News

Thailand's Purported Hannibal Lecter to Receive Proper Burial After 60-Plus Years in a Glass Display Case

The university that displayed his body to the public for decades made the announcement amid a wave of skepticism as to the guilt of Si Quey Sae-Ung, a bogeyman to generations of Thai kids.
si quey canva
Si Quey's partially mummified remains on display. Photo: Wikimedia Commons / Bobby

For generations of Thai schoolchildren, Si Quey Sae-Ung was a source of nightmares, the bogeyman that their parents warned them about. “Misbehave and he’ll eat your organs,” the stories go.

Now, more than 60 years after his arrest and subsequent execution, the Chinese immigrant from Shantou city will be moved from his posthumous prison—a glass display cabinet in a Bangkok medical museum where he had become a popular attraction—and finally laid to rest at an undisclosed location, The Nation reports.

Advertisement

“Si Quey Sae-Ung will finally be given a proper funeral on Thursday,” said medical officials from the Siriraj Hospital at Mahidol University, which has held Si Quey’s badly-deteriorated body for decades after performing autopsy studies.

Si Quey, allegedly Thailand’s most notorious serial killer, looms large in the local consciousness, and has been portrayed as a vicious child cannibal in movies and books. However, as the years wore on, some have questioned whether he committed the crimes he was accused of, or whether—as a Chinese immigrant who spoke little Thai at the height of Cold War anti-China sentiment—he was merely a convenient scapegoat.

Si Quey was arrested in 1958 on suspicion of the deaths of seven children from across the country, and a widely publicized nine-day trial saw him confess—mostly through a translator—to the murder charges. He was executed the following year by firing squad, and his body donated to science.

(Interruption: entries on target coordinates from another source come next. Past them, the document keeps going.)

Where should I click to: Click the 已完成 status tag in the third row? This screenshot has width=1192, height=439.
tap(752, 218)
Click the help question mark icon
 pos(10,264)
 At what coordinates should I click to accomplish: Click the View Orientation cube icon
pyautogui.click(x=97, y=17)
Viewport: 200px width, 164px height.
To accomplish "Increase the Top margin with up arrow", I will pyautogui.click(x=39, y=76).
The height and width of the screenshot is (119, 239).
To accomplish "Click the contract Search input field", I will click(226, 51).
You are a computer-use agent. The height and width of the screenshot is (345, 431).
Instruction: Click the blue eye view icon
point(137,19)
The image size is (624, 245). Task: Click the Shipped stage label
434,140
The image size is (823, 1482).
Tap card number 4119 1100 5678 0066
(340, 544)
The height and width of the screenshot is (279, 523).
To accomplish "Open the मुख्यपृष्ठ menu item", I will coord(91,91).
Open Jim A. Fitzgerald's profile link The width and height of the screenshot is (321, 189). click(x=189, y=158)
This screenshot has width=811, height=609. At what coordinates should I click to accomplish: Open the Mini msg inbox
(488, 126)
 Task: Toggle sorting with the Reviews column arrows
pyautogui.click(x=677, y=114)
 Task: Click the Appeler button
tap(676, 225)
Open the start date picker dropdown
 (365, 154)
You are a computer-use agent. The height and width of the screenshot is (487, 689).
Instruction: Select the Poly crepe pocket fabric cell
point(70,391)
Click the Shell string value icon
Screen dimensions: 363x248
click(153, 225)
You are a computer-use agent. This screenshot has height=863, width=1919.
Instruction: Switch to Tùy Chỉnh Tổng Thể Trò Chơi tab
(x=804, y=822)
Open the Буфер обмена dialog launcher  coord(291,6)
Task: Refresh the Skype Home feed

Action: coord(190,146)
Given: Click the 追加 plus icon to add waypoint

His conviction, according to a 2016 Khaosod retrospective on his case, was based entirely on his confession, but in recent years people have increasingly questioned how Si Quey, dirt-poor and not conversant in the language, could have traveled so widely to kill his victims.

His confessions, for one thing, allegedly conflicted with the evidence, with Thai historian Wasana Wongsurawat telling the South China Morning Post last year that "the legal system failed him."

“Si Quey was denied due process," Wasana said.

A Thai PBS documentary from 2018 explored an alternative theory for the killings, positing that the actual perpetrator may have been a relative of an influential local official, whom locals at the time had allegedly blamed.

In light of the lack of definitive evidence, last year netizens launched online petitions calling for Si Quey to be removed from his case and given a proper burial. Mahidol University ultimately relented, first removing the tag from his display case labeling him cannibal, and now agreeing to give him a proper funeral.